The copolyester composition according to any one of claims 1 to 12, wherein the copolyester composition comprises an impact modifier chosen from a reactive acrylic impact modifier, an unreactive MBS impact modifier, an epoxide-functional impact modifier, or mixtures thereof.
The copolyester composition according to any one of claims 1 to 13, wherein the copolyester composition further comprises a chain extender that comprises a multifunctional epoxide chain extender.
The copolyester composition according to any one of claims 1 to 14, wherein the copolyester composition has a notched Izod impact strength of 150, or 200, or 250, or 300, or 500 Joules/m or greater measured according to ASTM D256.
The copolyester composition according to any one of claims 1 to 15, wherein the copolyester composition exhibits 100%ductile behavior when tested according to ASTM D256.

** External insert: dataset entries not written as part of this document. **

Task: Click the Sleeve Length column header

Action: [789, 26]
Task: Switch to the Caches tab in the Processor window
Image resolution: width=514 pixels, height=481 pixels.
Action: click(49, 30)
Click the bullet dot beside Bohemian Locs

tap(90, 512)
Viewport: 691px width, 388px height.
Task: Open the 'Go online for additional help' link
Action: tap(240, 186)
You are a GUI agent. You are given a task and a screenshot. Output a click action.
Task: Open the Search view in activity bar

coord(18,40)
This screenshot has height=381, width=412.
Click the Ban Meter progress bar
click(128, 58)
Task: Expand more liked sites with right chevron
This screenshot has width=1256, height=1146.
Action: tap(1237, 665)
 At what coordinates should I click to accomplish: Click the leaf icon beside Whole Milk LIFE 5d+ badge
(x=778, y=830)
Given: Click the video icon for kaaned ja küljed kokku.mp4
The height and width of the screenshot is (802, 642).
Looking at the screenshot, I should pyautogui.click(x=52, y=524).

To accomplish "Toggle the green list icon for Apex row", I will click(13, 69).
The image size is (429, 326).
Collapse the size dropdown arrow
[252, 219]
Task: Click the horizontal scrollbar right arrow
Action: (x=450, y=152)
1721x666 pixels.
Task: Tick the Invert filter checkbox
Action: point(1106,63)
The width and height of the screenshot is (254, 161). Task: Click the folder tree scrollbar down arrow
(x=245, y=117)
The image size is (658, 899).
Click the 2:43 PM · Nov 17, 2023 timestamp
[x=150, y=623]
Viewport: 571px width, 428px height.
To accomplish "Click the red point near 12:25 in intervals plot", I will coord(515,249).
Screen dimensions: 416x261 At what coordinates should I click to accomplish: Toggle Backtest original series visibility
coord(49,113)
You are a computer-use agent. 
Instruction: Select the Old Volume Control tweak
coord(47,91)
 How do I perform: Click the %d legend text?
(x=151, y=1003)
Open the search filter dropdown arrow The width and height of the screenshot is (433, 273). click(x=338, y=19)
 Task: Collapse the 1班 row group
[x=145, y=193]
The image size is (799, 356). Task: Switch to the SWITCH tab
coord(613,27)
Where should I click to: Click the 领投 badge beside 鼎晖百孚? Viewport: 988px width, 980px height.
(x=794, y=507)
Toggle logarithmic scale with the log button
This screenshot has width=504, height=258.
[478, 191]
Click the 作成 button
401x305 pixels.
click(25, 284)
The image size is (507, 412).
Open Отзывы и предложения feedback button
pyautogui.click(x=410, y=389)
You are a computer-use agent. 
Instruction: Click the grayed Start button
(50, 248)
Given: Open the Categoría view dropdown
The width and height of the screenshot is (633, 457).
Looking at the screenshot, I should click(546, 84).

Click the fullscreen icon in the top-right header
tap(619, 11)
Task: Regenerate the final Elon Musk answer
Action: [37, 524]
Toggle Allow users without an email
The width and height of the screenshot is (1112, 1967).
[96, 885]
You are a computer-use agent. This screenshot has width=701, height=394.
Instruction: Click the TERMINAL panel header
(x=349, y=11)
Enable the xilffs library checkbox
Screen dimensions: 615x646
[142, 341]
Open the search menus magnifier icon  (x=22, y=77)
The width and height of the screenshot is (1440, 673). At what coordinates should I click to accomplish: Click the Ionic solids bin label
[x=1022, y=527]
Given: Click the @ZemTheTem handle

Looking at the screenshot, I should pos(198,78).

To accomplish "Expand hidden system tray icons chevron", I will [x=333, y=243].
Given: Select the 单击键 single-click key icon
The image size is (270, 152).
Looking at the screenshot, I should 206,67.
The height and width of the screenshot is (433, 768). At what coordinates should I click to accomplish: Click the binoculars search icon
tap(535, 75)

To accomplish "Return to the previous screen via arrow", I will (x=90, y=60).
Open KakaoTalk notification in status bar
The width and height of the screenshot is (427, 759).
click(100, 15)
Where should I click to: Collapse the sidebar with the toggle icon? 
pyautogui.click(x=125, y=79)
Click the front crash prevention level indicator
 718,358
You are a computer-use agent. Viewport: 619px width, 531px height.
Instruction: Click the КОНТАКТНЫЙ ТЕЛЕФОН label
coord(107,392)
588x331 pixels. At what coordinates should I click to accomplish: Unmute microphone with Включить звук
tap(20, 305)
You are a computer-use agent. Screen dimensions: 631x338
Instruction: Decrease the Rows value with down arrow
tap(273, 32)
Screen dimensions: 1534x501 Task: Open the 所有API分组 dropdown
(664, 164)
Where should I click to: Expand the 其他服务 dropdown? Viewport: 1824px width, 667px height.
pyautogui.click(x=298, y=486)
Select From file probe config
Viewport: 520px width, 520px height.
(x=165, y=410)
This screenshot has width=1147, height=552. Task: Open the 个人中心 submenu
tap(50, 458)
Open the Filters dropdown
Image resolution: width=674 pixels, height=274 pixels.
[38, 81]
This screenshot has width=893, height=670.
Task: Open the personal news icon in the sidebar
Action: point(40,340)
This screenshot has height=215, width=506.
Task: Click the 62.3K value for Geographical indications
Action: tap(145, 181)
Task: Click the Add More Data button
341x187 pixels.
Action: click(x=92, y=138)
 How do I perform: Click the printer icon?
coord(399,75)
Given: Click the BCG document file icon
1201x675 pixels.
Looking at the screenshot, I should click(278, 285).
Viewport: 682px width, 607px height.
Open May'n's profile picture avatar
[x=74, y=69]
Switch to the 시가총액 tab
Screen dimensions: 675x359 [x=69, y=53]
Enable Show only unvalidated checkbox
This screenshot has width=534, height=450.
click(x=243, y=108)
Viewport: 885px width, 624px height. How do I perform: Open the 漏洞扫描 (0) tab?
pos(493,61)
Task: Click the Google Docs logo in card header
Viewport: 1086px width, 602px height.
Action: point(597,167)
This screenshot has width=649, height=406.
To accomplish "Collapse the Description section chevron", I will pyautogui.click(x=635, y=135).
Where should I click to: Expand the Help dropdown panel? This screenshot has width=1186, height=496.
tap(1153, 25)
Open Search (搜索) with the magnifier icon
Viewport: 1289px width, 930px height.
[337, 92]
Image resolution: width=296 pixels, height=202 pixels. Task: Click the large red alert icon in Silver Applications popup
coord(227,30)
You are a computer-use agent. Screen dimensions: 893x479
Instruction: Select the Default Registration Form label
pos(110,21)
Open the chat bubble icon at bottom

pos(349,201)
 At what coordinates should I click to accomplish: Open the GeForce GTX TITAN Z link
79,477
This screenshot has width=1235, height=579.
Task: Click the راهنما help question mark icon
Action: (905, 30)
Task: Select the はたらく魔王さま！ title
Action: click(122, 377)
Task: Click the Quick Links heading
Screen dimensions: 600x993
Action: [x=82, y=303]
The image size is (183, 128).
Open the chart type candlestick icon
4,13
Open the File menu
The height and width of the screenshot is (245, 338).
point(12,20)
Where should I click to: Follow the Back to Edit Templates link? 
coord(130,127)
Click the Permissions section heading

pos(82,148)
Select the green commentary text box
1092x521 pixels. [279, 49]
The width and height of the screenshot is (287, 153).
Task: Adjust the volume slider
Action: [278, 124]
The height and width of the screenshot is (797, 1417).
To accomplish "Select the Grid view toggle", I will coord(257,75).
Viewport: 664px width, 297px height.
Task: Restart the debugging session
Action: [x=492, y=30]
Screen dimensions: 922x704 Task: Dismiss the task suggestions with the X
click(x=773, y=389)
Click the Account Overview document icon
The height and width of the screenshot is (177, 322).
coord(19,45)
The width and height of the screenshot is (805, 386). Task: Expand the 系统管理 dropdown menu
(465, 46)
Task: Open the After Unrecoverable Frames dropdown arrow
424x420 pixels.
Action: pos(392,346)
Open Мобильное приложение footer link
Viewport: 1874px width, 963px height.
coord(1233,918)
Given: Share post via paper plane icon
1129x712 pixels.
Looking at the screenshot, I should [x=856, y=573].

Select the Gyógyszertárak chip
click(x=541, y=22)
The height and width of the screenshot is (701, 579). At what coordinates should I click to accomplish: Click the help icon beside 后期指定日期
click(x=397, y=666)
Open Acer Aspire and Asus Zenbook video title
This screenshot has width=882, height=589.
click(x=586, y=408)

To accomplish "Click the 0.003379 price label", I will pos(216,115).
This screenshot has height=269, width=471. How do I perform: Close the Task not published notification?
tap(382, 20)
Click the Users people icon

The copolyester composition according to any one of claims 1 to 16, wherein the copolyester composition further comprises one or more additional additives chosen from colorants, dyes, mold release agents, additional flame retardants, plasticizers, processing aids, rheology modifiers, nucleating agents, antioxidants, light stabilizers, fillers, and reinforcing materials.
An article comprising a copolyester composition according to any one of claims 1 to 17.
The article according to claim 18, wherein the article is in the form of a film, sheet, molded part, or profile.
The article according to claim 18 or 19, wherein the article is chosen from a medical device housings or components, housings for electronic devices or peripherals, personal electronic device components, television or monitor housings or components, power tool housings or components, power adapter housings or components, home automation device components, gaming device housings or components, building and construction materials and components, furnishing and home decoration components, wiring and connector housings or components, and automotive structural or decorative components.